CONSTITUTION DU 4 OCTOBRE 1958

QUINZIÈME LÉGISLATURE

Enregistré à la Présidence de l’Assemblée nationale le 31 mars 2022.

PROPOSITION DE RÉSOLUTION

invitant le Gouvernement à plus de dialogue avec les collectivités territoriales dans la gestion du service public des déchets,

présentée par

Mmes Valérie SIX et Béatrice DESCAMPS,

députées.


1

EXPOSÉ DES MOTIFS

Mesdames, Messieurs,

Mercredi 16 mars 2022 est paru au Journal officiel l’arrêté modifiant le cahier des charges de la filière de responsabilité élargie du producteur (REP) pour les emballages ménagers. Cette réforme prévoit que les éco‑organismes reprennent certains flux d’emballages en plastique. Les éco‑organismes seront ensuite chargés d’assurer à eux seuls le développement de filières industrielles.

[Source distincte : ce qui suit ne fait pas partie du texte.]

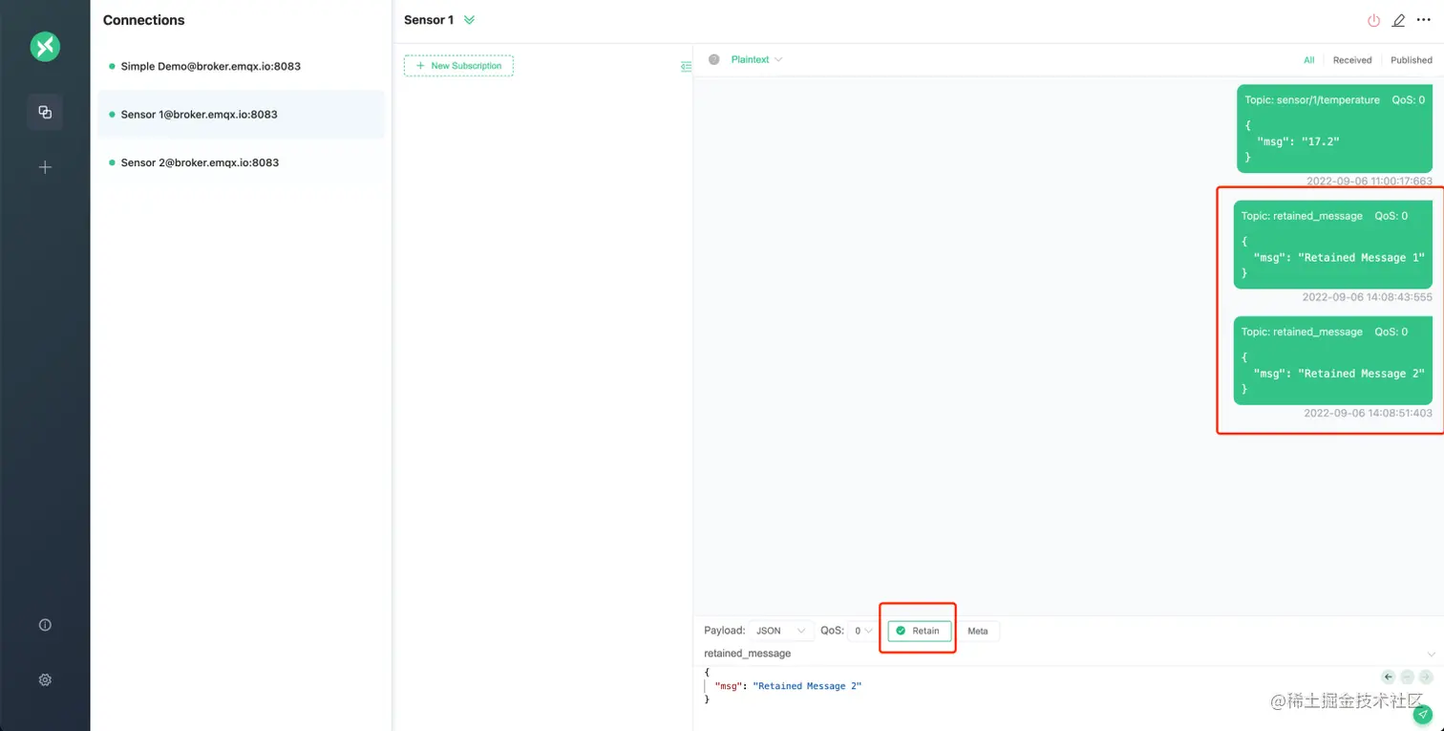Image resolution: width=1444 pixels, height=731 pixels.
Task: Select the Sensor 2 connection
Action: click(x=199, y=162)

La modification de ce cahier des charges s’inscrit dans le cadre de la construction d’une véritable « filière déchet », avec une massification d’un flux d’emballages plastiques normalisé afin de développer et d’investir dans des solutions de recyclage innovantes, notamment par voie chimique, et d’investir dans de nouvelles installations de surtri ([1]). Ces évolutions poursuivent des objectifs louables, qui permettront de « tendre vers l’objectif de 100 % de plastique recyclé d’ici le 1er janvier 2025 » ([2]).

Toutefois, cette réforme porte atteinte au rôle joué par les collectivités territoriales dans le service public du traitement des déchets. Rappelons que l’article L. 2224‑13 du code général des collectivités territoriales (CGCT) confie la responsabilité aux communes pour le traitement des déchets des ménages. Or, cette réforme du cahier des charges marque un changement de stratégie inquiétant, en donnant à l’éco‑organisme le contrôle exclusif de la plupart des flux de déchets d’emballages en plastique.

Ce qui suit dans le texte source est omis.